I recently attended a CIEEM event on environmental mitigation for local road schemes, which included a site visit to look at the mitigation designed and implemented as part of the A5758 Broom’s Cross Road (Thornton to Switch Island Link) in Sefton. The event was run by Stephen Birch, Strategic Transport Planning and Investment Team Leader for Sefton Council.
The 4.5km long A5758 Broom’s Cross Road, linking the A565 in Thornton with the M57/M58/A59/A5036 Switch Island junction opened to traffic in August 2015. The scheme was designed to provide a local bypass of Thornton and Netherton, to reduce congestion, provide a faster, more direct link to the motorway network and improve local environmental improvements along that busy corridor. Although the scheme did not have any major environmental impacts associated with it, a wide range of environmental mitigation measures were implemented, typical of what is now expected of new road schemes. The event provided the opportunity to consider the environmental mitigation measures proposed at the planning application stage and then see how they have been implemented on the ground.

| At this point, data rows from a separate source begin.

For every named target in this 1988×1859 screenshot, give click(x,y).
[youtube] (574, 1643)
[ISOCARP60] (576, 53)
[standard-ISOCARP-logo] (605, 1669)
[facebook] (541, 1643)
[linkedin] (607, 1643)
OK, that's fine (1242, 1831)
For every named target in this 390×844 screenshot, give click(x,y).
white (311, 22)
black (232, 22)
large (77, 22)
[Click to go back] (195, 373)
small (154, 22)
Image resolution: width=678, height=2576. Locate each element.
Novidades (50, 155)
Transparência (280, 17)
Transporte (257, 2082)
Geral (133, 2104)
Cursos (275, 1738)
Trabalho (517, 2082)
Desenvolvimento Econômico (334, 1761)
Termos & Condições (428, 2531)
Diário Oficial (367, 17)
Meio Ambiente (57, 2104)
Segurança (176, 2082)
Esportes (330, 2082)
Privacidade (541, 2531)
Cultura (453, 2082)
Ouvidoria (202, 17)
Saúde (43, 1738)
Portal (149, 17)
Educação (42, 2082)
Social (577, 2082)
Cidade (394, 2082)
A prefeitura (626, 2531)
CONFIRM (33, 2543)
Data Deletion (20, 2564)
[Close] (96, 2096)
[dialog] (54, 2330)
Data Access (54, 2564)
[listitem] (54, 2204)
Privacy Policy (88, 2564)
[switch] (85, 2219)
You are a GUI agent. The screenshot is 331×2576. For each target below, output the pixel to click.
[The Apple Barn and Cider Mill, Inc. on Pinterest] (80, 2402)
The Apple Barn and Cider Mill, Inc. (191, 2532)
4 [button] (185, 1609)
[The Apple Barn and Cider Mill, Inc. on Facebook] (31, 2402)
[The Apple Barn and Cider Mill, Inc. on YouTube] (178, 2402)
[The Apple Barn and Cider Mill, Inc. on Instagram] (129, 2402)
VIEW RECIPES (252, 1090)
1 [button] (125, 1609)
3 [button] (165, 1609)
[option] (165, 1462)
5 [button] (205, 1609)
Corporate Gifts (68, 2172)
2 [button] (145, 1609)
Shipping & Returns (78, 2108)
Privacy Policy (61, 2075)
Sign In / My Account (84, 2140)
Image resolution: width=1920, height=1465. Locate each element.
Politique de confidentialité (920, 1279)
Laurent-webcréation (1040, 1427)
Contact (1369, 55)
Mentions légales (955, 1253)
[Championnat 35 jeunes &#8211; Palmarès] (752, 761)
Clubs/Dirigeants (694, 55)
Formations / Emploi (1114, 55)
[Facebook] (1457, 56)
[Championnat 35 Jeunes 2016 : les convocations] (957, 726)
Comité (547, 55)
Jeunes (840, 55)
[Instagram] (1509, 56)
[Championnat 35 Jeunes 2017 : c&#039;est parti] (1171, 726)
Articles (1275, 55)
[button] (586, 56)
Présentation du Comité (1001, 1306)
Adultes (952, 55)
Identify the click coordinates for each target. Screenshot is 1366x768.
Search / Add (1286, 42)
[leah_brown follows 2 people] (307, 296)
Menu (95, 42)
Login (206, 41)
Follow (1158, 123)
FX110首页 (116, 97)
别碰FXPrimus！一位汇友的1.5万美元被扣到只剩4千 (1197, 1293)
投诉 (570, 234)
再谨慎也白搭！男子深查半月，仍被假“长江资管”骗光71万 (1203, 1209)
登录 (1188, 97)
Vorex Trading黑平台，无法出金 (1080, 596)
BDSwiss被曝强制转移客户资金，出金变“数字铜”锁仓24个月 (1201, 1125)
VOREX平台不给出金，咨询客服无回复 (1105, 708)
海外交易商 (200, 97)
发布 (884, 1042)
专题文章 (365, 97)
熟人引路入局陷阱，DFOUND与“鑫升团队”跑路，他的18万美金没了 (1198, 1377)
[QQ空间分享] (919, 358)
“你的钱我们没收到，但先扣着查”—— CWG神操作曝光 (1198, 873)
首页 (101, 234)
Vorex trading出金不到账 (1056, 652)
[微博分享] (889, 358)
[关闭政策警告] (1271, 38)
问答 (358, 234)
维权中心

The Link crossed mostly agricultural fields of modest habitat quality. However, species of nature conservation importance were found in the area. These included bats, Great crested newts, Water vole, Red squirrel, Barn owl and Pink-footed geese, Lapwings and Black-headed gulls from the nearby Ribble and Alt Estuaries Species Protection Area. Most species remained largely unaffected, but there were some limited local negative impacts which were compensated for by:
– attenuation ponds designed to have large areas of shallow water to provide suitable habitat for amphibians and deter fish introduction
– existing ponds managed to improve habitat quality for amphibians and Water voles
– creation of 4 new ponds to enhance habitat availability for aquatic wildlife including amphibians and Water voles
– mammal ledges incorporated into box culverts to allow safe passage of Badgers and other mammals
– replacement hedgerow planting
– management of road verges to deter foraging Barn owls
– specimen tree planting to provide ‘hop-over’ bat mitigation
– treatment of Japanese knotweed
The ecology surveys and mitigation proposals were produced by Jacobs. UES have worked with Jacobs on a number of projects including undertaking bat surveys of 31 schools across England including Yorkshire, Cheshire, Greater Manchester, Derbyshire, Nottingham, Greater London and Kent.